Scope (which accounts and which data), duration (how long, with access stopping at expiry), revocation (the customer can withdraw and access stops immediately), and for payments, purpose and one-time use (one payment, one amount, one payee, no replay). Each dimension is a separate test surface, and each needs its negative case.
Q4: Why test the API against the API Centre standard even when the app works?
Because an app can paper over a non-conformant API — wrong field names, missing error codes, undefined statuses — while still appearing to work. Conformance to the published standard is a requirement in its own right. The standard is your test oracle, and a deviation from it is a defect regardless of whether the app on top happens to cope.
Q5: How do you test that one customer’s token cannot reach another customer’s data?
Deliberately, with two customers. Use customer A’s token to request customer B’s account and assert it is refused with no data returned. Authorisation must come from the consent/token itself, never from a client-supplied identifier. This broken-object-level-authorisation flaw only surfaces if you test for it on purpose, with more than one user.
12 Interview Prep
Real questions asked in NZ QA interviews for Open Banking roles. Read the model answers, then practise your own version.
“How would you test an Open Banking account-information API?”
I’d start from the consent, because consent is the contract. The positive test — the consented account’s data comes back — is the easy part. The work is the negative tests: a token for one account cannot read another, an expired consent is refused with no grace window, a revoked consent stops working immediately, and one customer’s token can never reach another customer’s data. I’d set up two customers specifically to test that isolation. I’d also test conformance to the API Centre standard — field names, status codes, and the defined error structure — because the app working does not prove the API conforms. The strongest assertions are negative ones: that no data came back.
“A consent expires at 90 days. The cleanup job runs weekly. What is the bug and how do you prove it?”
The bug is that expiry is enforced by a downstream job rather than by the API at request time, so for up to a week an expired consent still works — data accessed after the customer’s consent has lawfully ended. I’d prove it by advancing the consent past day 90 and making a request before the cleanup job runs, and showing data still comes back. The fix is that the API itself refuses an expired consent at the moment of the request. The acceptance criterion is no grace window at all: day 91 is refused, full stop.

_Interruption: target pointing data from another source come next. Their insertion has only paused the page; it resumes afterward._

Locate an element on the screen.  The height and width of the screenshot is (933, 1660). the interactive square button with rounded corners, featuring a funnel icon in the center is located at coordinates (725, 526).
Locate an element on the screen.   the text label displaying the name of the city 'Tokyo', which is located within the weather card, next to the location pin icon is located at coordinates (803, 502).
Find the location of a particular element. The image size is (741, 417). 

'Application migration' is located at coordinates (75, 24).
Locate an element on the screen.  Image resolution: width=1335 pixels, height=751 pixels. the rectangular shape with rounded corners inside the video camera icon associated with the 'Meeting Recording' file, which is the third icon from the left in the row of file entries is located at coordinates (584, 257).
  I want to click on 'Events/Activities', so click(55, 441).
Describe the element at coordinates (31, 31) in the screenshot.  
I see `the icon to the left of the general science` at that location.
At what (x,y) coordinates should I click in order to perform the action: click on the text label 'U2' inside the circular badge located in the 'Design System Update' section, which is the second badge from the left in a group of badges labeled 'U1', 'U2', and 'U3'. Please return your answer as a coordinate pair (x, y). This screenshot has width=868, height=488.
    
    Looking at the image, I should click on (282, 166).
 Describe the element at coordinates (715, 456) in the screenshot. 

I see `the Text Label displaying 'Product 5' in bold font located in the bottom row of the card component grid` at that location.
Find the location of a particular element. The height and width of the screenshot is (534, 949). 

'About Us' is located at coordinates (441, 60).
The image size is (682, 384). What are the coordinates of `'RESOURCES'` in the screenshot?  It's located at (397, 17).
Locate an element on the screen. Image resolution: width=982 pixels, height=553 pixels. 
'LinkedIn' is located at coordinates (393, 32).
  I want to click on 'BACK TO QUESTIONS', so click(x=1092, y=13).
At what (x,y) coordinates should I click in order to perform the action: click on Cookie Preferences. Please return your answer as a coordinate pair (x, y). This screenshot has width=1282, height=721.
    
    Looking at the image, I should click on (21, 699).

“Why is a client-supplied customer ID dangerous in an Open Banking API?”
Because if the API decides whose data to return based on an identifier the client sends, then a bug or a malicious caller can pass a different customer’s ID and receive that customer’s data — broken object-level authorisation, one of the most serious API flaws. Authorisation must be derived from the consent or token, which is tied to a verified customer, never from anything the client supplies. I’d test it by taking a valid token and swapping the customer ID to another customer’s, and asserting it is refused with no data returned.